2. If both copies valid but differ → choose one (e.g., overwrite second with first).

---

## **5. Data Access Protocol**

* **Physical blocks** (on disk) ↔ **System buffer blocks** (in main memory).
* **Transactions** operate on **private local buffers**:

  * **Read X** → Copy from system buffer to transaction’s local buffer.
  * **Write X** → Copy from local buffer to system buffer.
* **Output Bx** → Write system buffer block back to disk.

---

## **6. Log-Based Recovery**

### **Basic Concept**

* **Log file** records every change to database items.
* Used to **undo** or **redo** actions during recovery.
* **Log record format**:

  ```
  <Transaction ID, Data Item, Old Value, New Value>
  ```
* **Transaction start record**: `<Ti start>`
* **Transaction commit record**: `<Ti commit>`

---

### **Immediate vs Deferred Modification**

1. **Immediate Modification**

   * Changes may be written to disk **before** commit.
   * **Requirement**: Log record must be written to stable storage **before** the change is written to disk.

2. **Deferred Modification**

   * No changes are written until commit.
   * Simpler recovery, but needs more local storage.

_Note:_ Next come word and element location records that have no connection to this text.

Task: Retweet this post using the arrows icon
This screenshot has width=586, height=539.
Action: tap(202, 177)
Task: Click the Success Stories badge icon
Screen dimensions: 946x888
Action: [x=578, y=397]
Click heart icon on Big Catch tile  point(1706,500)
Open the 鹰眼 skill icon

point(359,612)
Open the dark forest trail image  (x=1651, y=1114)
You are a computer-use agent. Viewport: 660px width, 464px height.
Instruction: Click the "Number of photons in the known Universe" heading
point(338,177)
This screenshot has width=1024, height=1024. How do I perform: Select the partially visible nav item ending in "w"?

**This module focuses on** **Immediate Modification**.

---

### **Commit Definition**

* A transaction is committed when:

  1. Its **commit log record** is written to stable storage.
  2. All its previous log records have been output.
* Actual data writes to disk may occur **before or after commit**.

---

### **Example Log**

```
<T0 start>
<T0, A, 1000, 950>
<T0, B, 2000, 2050>
<T0 commit>
<T1 start>
<T1, C, 700, 600>
...
```

* Writes to disk can happen before or after commit due to logging flexibility.

---

## **7. Undo & Redo Operations**

* **Undo**: Restore old value from log (`old_value → X`).
* **Redo**: Reapply new value from log (`new_value → X`).

### **Usage**

* **During rollback**: Only **undo** is needed.
* **During crash recovery**:

  * **Undo** incomplete transactions.
  * **Redo** committed transactions whose updates may not be on disk.

---

### **Rules for Failure Recovery**

* If `<Ti start>` exists but **no** `<Ti commit>` / `<Ti abort>` → **Undo**.
* If `<Ti start>` and `<Ti commit>` exist → **Redo**.

---

## **8. Checkpoints**

* Periodic points where:

  1. Stop all updates.
  2. Flush log buffer to stable storage.
  3. Write all modified data blocks to disk.
  4. Write `<checkpoint>` record (with list of active transactions).

**Advantages**:

* Recovery need not scan the entire log → start from last checkpoint.

---

### **Checkpoint Example**

* Failure occurs after checkpoint.
* **Ignore** transactions committed before checkpoint.
* Redo committed transactions after checkpoint.
* Undo transactions active at failure time.

**Trade-off**:

* Frequent checkpoints → faster recovery, but lower throughput.
* Infrequent checkpoints → higher recovery cost, but better runtime performance.

---

## **9. Summary**

* **Sources of failure**: Transaction, System, Disk failures.
* **Storage types**: Volatile, Non-volatile, Stable (via replication).
* **Recovery strategy**: Record during execution, recover after failure.
* **Log-based recovery**: Maintains old/new values for undo/redo.
* **Immediate modification**: Allows early writes with proper logging.
* **Undo/Redo rules**: Based on commit/abort records.
* **Checkpoints**: Limit log scanning during recovery.